So you’re telling me that after decades of people complaining about tinnitus from meds, we’re only now getting a ‘comprehensive’ list? This isn’t news. This is negligence. And the fact that you’re treating this like some ‘awareness campaign’ instead of a systemic failure is why people die. You don’t ‘talk to your doctor’-you sue the hospital. You demand a hearing protocol. You demand informed consent. This isn’t ‘be your own advocate’-it’s ‘demand your rights’.

Adewumi Gbotemi
by Adewumi Gbotemi on January 18, 2026 at 00:03 AM
Adewumi Gbotemi

My cousin in Lagos had tinnitus after taking antibiotics for malaria. Doctor said it will go. It didn’t. Now he uses hearing aid. People in Nigeria don’t know this. We need more education. Not just in America. In Africa too. Thank you for sharing.

Sean Feng
by Sean Feng on January 19, 2026 at 08:48 AM
Sean Feng

So what? I’ve had tinnitus since I was 12. Probably from listening to too much Nirvana. This article is just fearmongering. Stop being so sensitive.

(Stored data)
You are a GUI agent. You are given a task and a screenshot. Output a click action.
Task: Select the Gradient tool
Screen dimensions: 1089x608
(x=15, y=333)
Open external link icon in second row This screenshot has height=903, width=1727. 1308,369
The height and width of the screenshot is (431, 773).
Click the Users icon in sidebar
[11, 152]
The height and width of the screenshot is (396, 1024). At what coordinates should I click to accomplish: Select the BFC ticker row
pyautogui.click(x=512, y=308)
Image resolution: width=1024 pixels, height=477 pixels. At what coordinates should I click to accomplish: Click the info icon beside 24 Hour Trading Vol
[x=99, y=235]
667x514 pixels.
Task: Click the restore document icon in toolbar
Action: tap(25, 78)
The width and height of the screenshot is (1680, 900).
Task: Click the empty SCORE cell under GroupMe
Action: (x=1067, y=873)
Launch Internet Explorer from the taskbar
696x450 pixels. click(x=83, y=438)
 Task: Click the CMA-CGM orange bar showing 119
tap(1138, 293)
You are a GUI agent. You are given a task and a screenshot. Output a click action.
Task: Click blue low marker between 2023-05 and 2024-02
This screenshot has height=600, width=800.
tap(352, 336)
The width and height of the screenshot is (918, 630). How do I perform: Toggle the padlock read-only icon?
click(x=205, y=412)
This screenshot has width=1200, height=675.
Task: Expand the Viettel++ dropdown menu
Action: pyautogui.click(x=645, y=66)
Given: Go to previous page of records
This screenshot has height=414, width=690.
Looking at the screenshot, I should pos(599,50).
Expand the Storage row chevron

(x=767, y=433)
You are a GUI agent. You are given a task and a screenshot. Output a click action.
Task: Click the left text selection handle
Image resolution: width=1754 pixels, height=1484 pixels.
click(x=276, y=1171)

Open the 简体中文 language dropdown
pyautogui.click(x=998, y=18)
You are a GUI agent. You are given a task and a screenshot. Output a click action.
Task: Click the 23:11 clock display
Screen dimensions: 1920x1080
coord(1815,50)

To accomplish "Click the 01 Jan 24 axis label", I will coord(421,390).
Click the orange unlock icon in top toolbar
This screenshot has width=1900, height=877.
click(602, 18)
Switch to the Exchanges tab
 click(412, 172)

#### [Exercise tasks]
a – In the tinnitus comments, begin at "So you’re telling" and stop after "advocate’-it’s ‘demand your rights’.". Update that passage by swapping "negligence" for "malpractice".
b – According to the tinnitus comments, since what age has Sean Feng had tinnitus?
The stored data plays no part in this exercise.

#### [Solutions to the tasks]
a –
So you’re telling me that after decades of people complaining about tinnitus from meds, we’re only now getting a ‘comprehensive’ list? This isn’t news. This is malpractice. And the fact that you’re treating this like some ‘awareness campaign’ instead of a systemic failure is why people die. You don’t ‘talk to your doctor’-you sue the hospital. You demand a hearing protocol. You demand informed consent. This isn’t ‘be your own advocate’-it’s ‘demand your rights’.

b – Since he was 12.